Until the lion tells the story, the hunter will always be the hero.

– proverb from somewhere in Africa

This is an interesting proverb in several ways.

It reminds us to listen to the story of the ones who haven’t yet told their story. If that’s not possible, for whatever reason, we can at least acknowledge there are other – perhaps equally valid – stories to be told about any situation. And sometimes, we can do our best to imagine what those stories may be.

The proverb also reminds us of our anthropocentrism. We see the world through human eyes, and sometimes ignore the viewpoint of non-human species. We – explicitly or implicitly – assume and live as if the world was created for us, and chose to ignore the myriad of other beings who want the same as us. They want to live. They, in their own way, want to be respected. If they could speak, they would tell us to take their needs into consideration as well.

In a similar way, we tend to prioritize our own needs and wishes over the needs of future generations. We are unable to listen to the voices of future generations since they are not here yet. But we can give them a voice. We can include someone who speaks for them in the decisions we collectively make. We can imagine their needs and wishes. And we can probably imagine these needs and wishes pretty well since they are the universally human ones.

The lion also represents the lion in each of us. The primal power. In our western culture, we have ignored this voice as we have ignored the metaphorical voice and viewpoints of flesh and blood lions and animals in general.

Listening to the voice and viewpoint of lions and animals, future generations, and our inner lions and voices, all go hand in hand.

How would an imagined dialog with the lion go?

Hello.

Hi.

What’s your view on humans?

They are not someone we would normally care much about. But they keep taking our land, and they hunt us for no reason that we can understand.

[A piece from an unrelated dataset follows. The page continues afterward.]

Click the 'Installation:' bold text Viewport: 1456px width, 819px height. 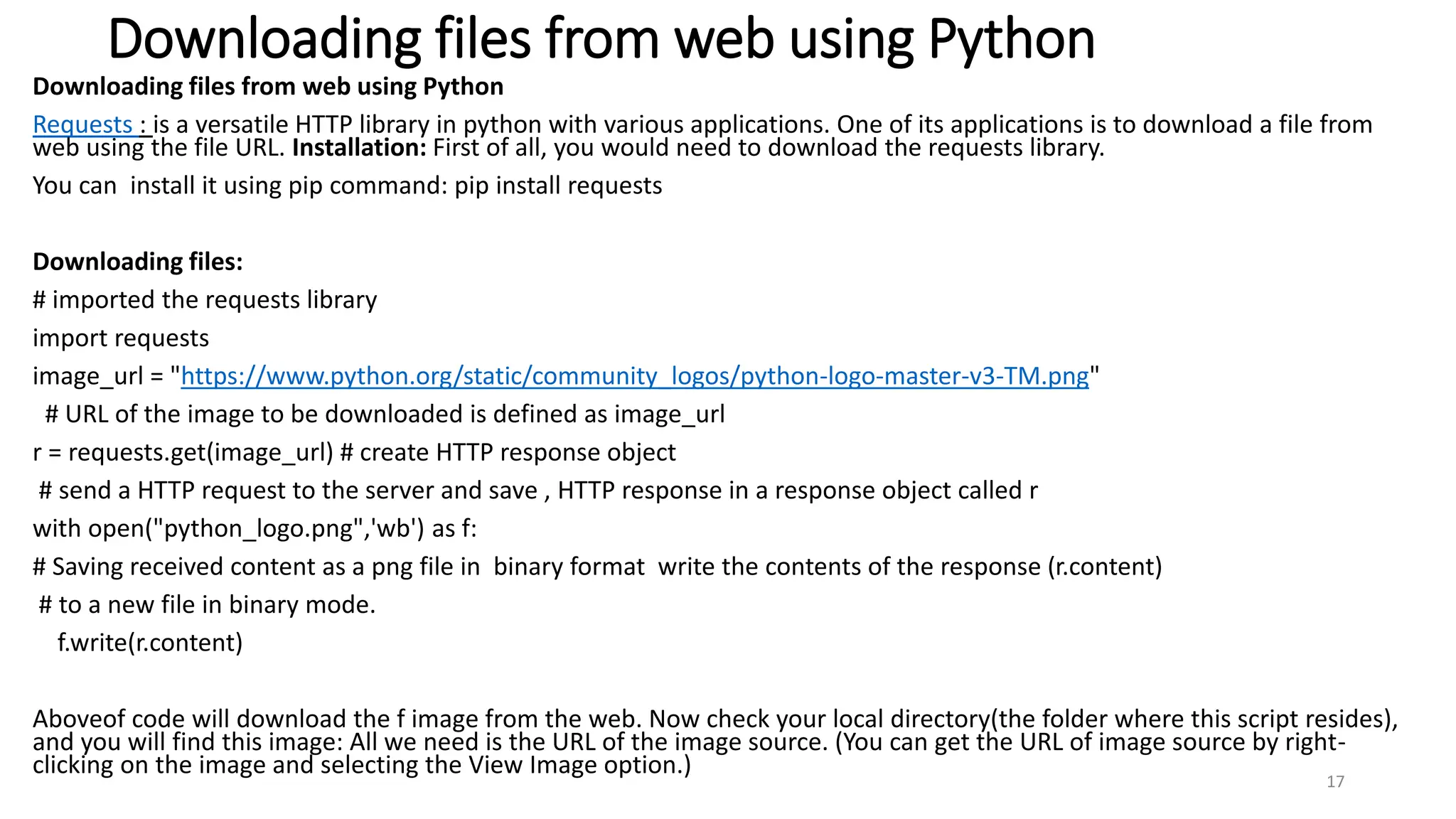(359, 148)
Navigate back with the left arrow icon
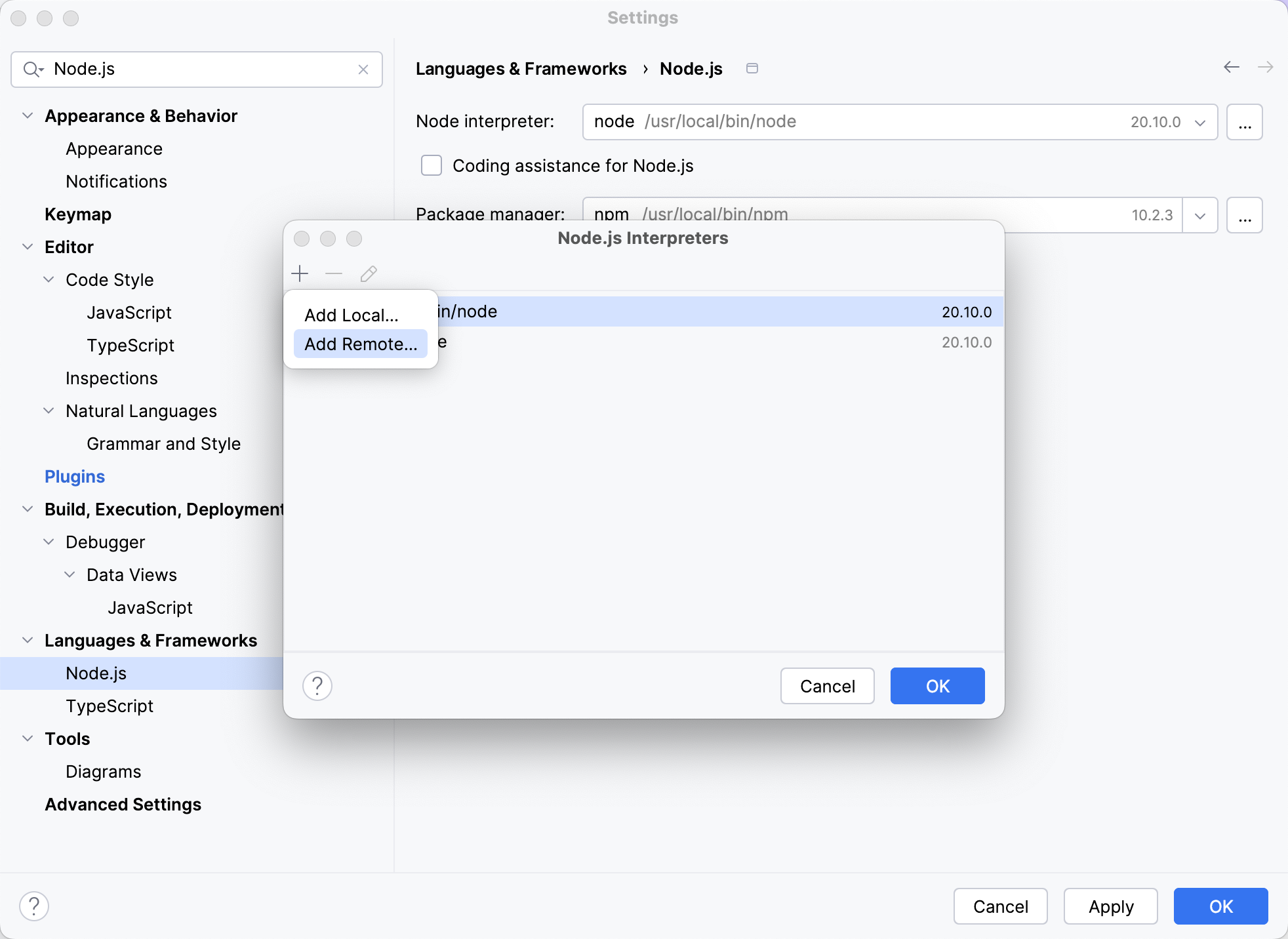Screen dimensions: 1288x939 point(1232,68)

We hunt because we have to eat to survive. They don’t seem to hunt for food. What else than eating can justify killing us?

It seems they brag about killing us. We don’t understand. We hunt because we have to. It’s nothing to brag about.

And they have a way to kill us at a distance. We don’t have a chance. We need to get close to kill, and they won’t allow us to get close. If we got close, and they hadn’t their way of killing us, they wouldn’t stand a chance.

And what about a dialog with the inner lion?

How does P. relate to you?

He likes the rawness and power I have and makes use of it sometimes, but otherwise tends to ignore me. He is cautious about me and has learned, from culture and family, to be cautious and often ignore me.

How do you help him?

I help him feel stronger and more in charge of how he deals with situations. I help him feel more whole. I help him get things done. He feels more whole, embodied, and alive when he taps into me.

What advice do you have for him?

You don’t need to be so cautious with me. Tap into me and bring me into your daily life more often. I can be with you more constantly, and you’ll feel stronger, grounded, and alive, and it will help you be more real with yourself, others, and life.

Footnote: It seems that giving children and students the task of writing stories from the normally voiceless – animals, plants, future generations, ecosystems, Gaia and so on – would be very interesting. It helps us imagine the world from another perspective than our own, including as human beings. I am sure some teachers and schools do this, and I would certainly have loved it.